Project Summary Within Nature, key cellular processes – e.g. transcription, reproduction, and production of small molecule metabolites - are carried out by enzymes containing non-heme iron cofactors. One class of these enzymes, the Fe- and 2-oxogluterate- (2OG) dependent enzymes, are well-known for their versatility and ability to catalyze different reactions within the same active site. This project aims to investigate the reactivity of a less characterized subclass of Fe/2OG-dependent enzymes-the halogenases. The halogenases, like all known Fe/2OG enzymes, utilize the common oxidizing ferryl intermediate, [FeIV=O]2+, to abstract a hydrogen atom from the substrate and then insert a halide ion or exogenous anion. The orientation of the halide ion relative to the ferryl intermediate and substrate is not well understood; however, this orientation has been implicated in the outcome of the product. Recent work has indicated that the unstable ferryl intermediate can be structurally mimicked by the stable vanadyl ion, [VIV≡O]2+. When this is incorporated into a hydroxylase Fe/2OG enzyme active site, it allows for prolonged study. Incorporation of vanadyl in Fe/2OG halogenases offers a unique opportunity to investigate the position of the substrate in relation to the metal and the cosubstrates involved in reactivity. These studies will utilize advanced spectroscopic methods alongside integration of non-canonical amino acids within the halogenase active site. Unnatural amino acid coordination to the metal site may provide the ability to alter, and potentially tune, reactivity and product formation in the native Fe/2OG-bound moiety, while introducing unique spectroscopic comparisons in the vanadyl-bound complex. The knowledge gained by this proposal will lead to a fundamental understanding of factors that dictate the reaction outcome within these halogenase active sites and how to harness selective reactivity for drug design and synthesis.

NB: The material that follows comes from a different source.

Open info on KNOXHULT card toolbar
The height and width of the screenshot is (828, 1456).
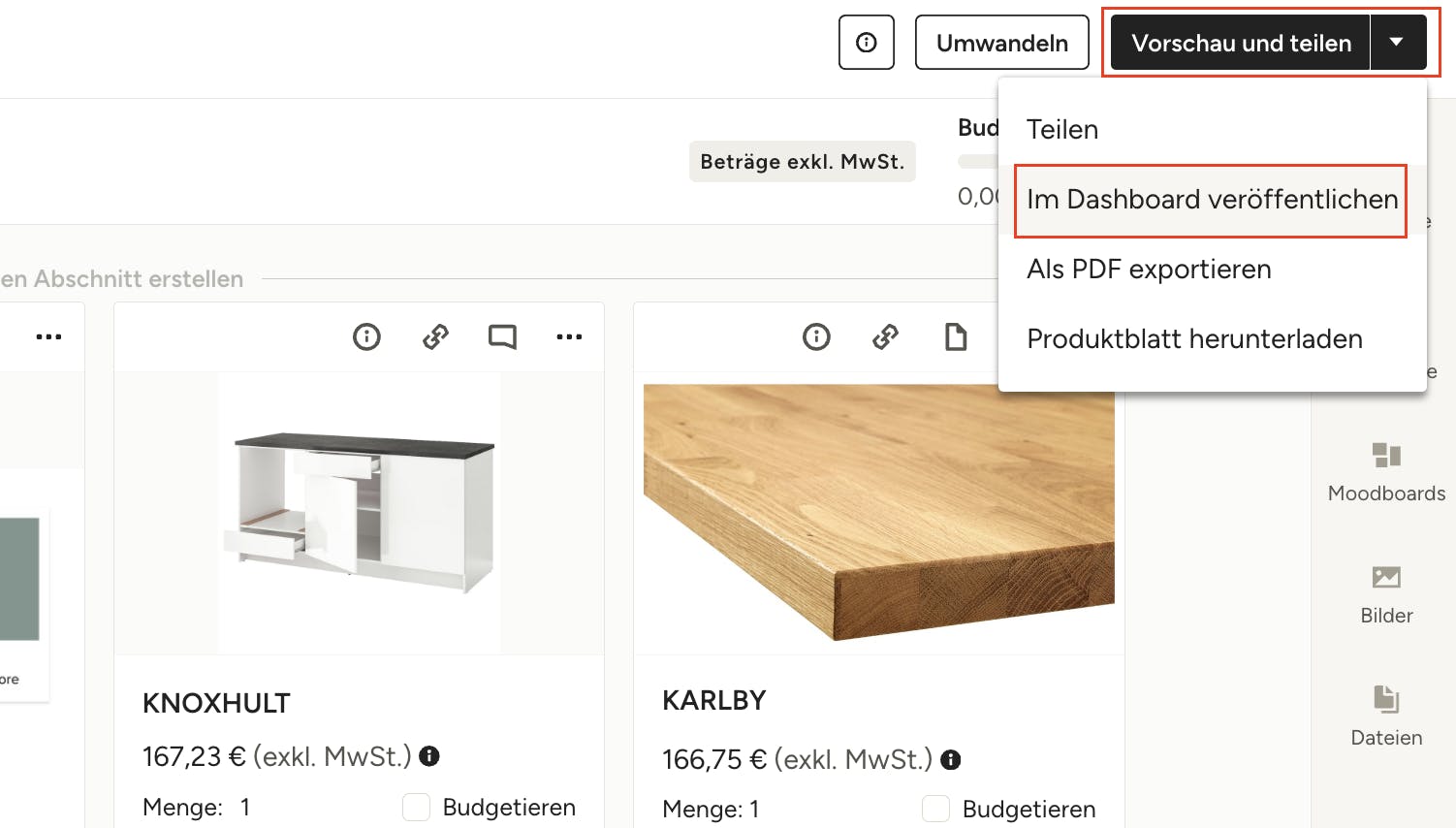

项目概要 在自然界中，关键的细胞过程——例如小分子的转录、复制和生产 代谢物 - 由含有非血红素铁辅助因子的酶进行，其中一类是酶。 Fe- 和 2-酮戊二酸 (2OG) 依赖性酶以其多功能性和催化能力而闻名 同一活性位点内的不同反应该项目旨在研究较少的反应性。 与所有已知的一样，Fe/2OG依赖性酶的特征亚类——卤化酶。 Fe/2OG 酶，利用常见的氧化铁中间体 [FeIV=O]2+，从 基板，然后插入卤化物离子或外源阴离子 卤化物离子相对于的方向。 Ferrel 中间体和底物还没有被很好地理解；然而，这种方向已经与 最近的工作表明不稳定的费雷尔中间体可以在结构上发生变化。 当将其掺入羟化酶 Fe/2OG 时，可通过稳定的氧钒基离子 [VIVeqO]2+ 进行模拟。 活性位点，它允许在 Fe/2OG 卤化酶中进行长时间的研究。 有机会研究基材相对于金属和涉及的共基材的位置 这些研究将利用先进的光谱方法以及非规范的整合。 卤化酶活性位点内的氨基酸可以提供与金属位点的非天然氨基酸配位。 改变并可能调整天然 Fe/2OG 结合部分的反应性和产物形成的能力，同时 在氧钒结合络合物中引入独特的光谱比较由此获得的知识。 提案将导致对决定这些反应结果的因素有一个基本的了解 卤化酶活性位点以及如何利用选择性反应性进行药物设计和合成。